May 23, 2016

A vague yet important-sounding way of saying “having a big effect” that is finding a home in politics after becoming a corporate buzzword.

“Impactful” is generating something of a, well, impactful response. Writing on the Donald W. Reynolds Center for National Business Journalism’s website this month, Debbi G. McCullough described the adjective as “annoying.” In a Foreign Policy blog post headlined “Sentences That Drive Us Nuts,” national-security reporter Tom Ricks included a contribution from Duke University political scientist Peter Feaver about a “grand strategy” that is “agile, adaptive, and impactful.”

It also has sparked a years-long debate on the question-and-answer website Quora about whether it should be considered a word at all. The original poster called it “a mangled stepchild of the word ‘impact.’’’

At least some of this is a reaction to the word’s increasingly common political use. National Review this month quoted Mark Holden, general counsel of Koch Industries and chairman of Freedom Partners, as saying the billionaire Koch brothers’ GOP political activity has slowed because 2016 has not offered “the same opportunities for us to be impactful in a principled way at the federal level” as in the past.

Meanwhile, Stephanie Hannon, a former Google executive who is now a top digital strategist for Hillary Clinton, promised Politico that her campaign had many tech ideas that it would be unveiling. “Some of the best stuff, the most impactful stuff, we just won’t talk about until November,” she said.

And after Clinton won last month’s Pennsylvania Democratic primary, the vice president of the University of Pennsylvania’s Penn for Hillary, Robert Klein, took a respectful tone with rival Bernie Sanders: “He has waged a very impactful campaign, and he’s reached a lot of people and created a lot of energy.”

Congressional use of “impactful” has spiked in recent years, according to the Sunlight Foundation’s invaluable website tracking word preferences in House and Senate floor debates.  

It’s popular among both Democrats and Republicans. The most frequent user? Arizona’s John McCain (R), the Senate Armed Services Committee chairman and unsuccessful 2008 GOP nominee. McCain has employed it to praise others – “You have sometimes been a lonely voice, but you have always been an impactful voice,” he said at a March hearing – as well as to self-deprecatingly downplay his political insights: “Being a loser, I’m not sure what I have to say would be very impactful.”

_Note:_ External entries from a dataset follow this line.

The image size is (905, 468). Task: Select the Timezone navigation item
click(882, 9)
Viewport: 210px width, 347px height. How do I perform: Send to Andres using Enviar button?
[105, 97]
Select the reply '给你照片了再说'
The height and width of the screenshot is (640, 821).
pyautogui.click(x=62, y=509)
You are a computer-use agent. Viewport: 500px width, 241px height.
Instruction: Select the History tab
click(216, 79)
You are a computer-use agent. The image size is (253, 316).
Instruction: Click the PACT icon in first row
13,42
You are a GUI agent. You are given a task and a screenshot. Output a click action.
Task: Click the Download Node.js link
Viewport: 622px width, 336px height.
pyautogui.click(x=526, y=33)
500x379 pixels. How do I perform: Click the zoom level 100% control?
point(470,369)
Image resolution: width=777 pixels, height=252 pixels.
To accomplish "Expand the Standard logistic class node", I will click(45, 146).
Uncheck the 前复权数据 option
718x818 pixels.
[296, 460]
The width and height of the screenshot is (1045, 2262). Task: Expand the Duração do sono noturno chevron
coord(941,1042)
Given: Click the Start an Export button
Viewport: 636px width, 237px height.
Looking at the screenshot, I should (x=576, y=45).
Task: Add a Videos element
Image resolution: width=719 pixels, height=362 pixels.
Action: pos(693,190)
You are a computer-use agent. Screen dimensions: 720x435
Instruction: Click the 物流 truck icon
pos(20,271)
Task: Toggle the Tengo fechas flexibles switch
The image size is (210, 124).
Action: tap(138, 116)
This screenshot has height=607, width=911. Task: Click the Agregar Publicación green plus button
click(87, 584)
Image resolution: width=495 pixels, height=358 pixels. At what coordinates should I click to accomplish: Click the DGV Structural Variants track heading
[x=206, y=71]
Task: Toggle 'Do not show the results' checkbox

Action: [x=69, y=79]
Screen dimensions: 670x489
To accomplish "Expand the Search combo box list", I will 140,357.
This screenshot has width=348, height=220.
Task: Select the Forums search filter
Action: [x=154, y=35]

Like it or not, “impactful” is here to stay, the website Grammarist predicts. It noted one common complaint is that it’s substituted for “powerful” and “influential,” but added: “While this might be true in some cases, the fact that impactful has become so entrenched in the language suggests that many people don’t find it to be an exact synonym of those words and that it has shades of meaning all its own.”